Records for processing Block Start

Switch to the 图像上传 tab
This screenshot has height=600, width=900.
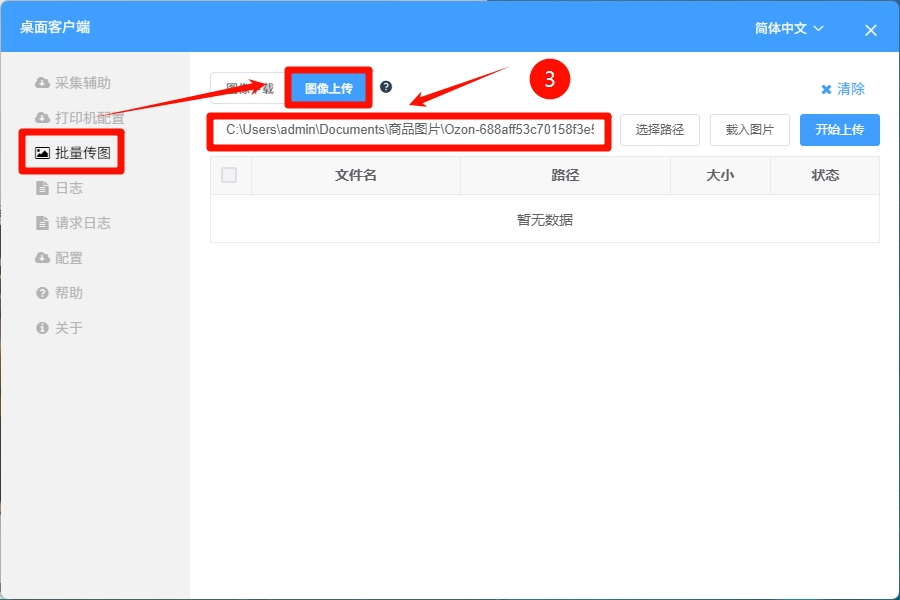click(x=328, y=89)
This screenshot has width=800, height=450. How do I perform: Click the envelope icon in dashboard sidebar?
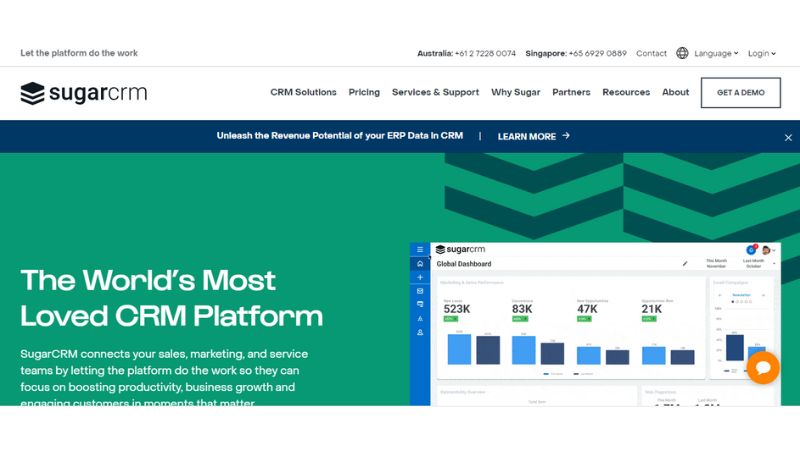(x=420, y=291)
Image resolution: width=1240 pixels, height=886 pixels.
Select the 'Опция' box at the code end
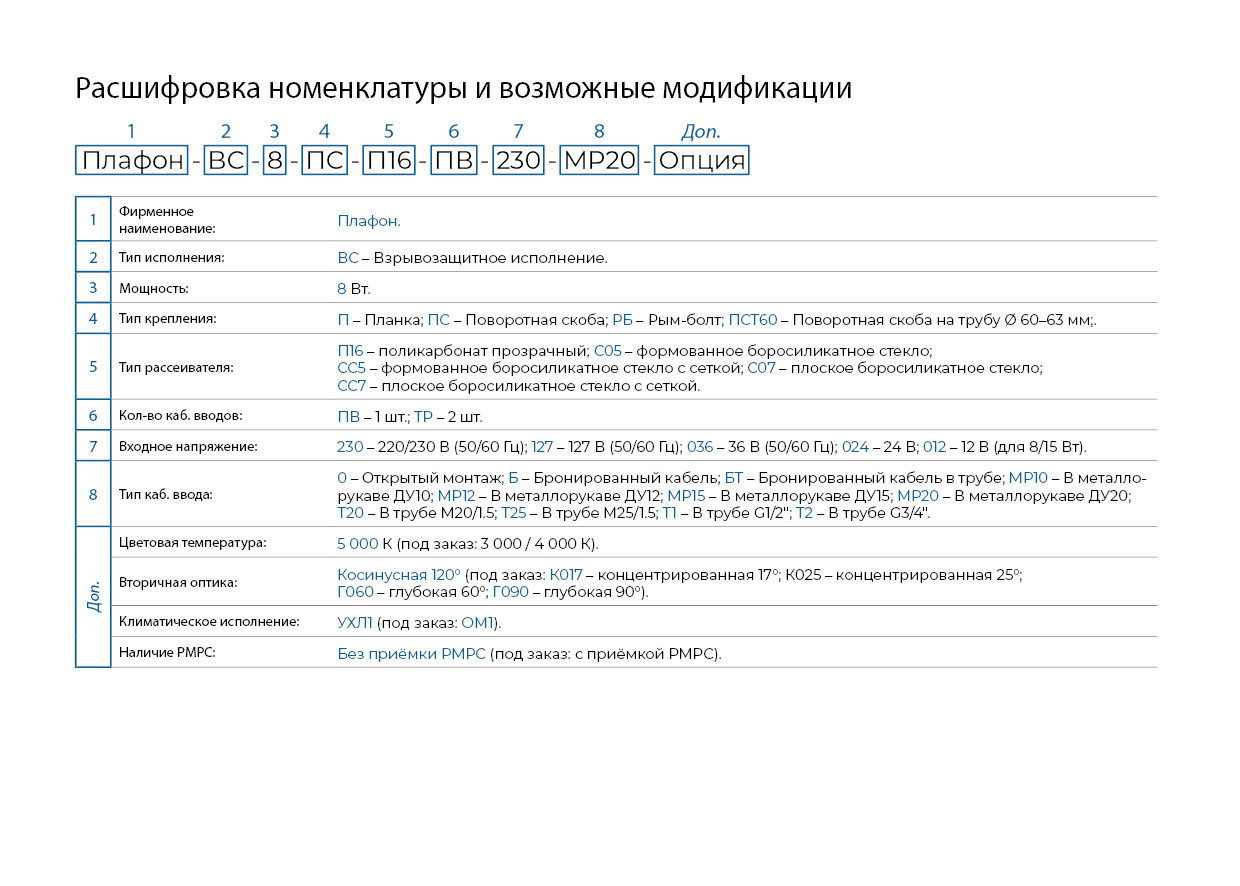[701, 161]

Records for processing Block End

The problem » Each record must be returned exactly as it stands, and the images omitted.

Your response »
Switch to the 图像上传 tab
This screenshot has height=600, width=900.
click(x=328, y=89)
This screenshot has width=800, height=450. How do I perform: Click the envelope icon in dashboard sidebar?
(x=420, y=291)
Image resolution: width=1240 pixels, height=886 pixels.
Select the 'Опция' box at the code end
[701, 161]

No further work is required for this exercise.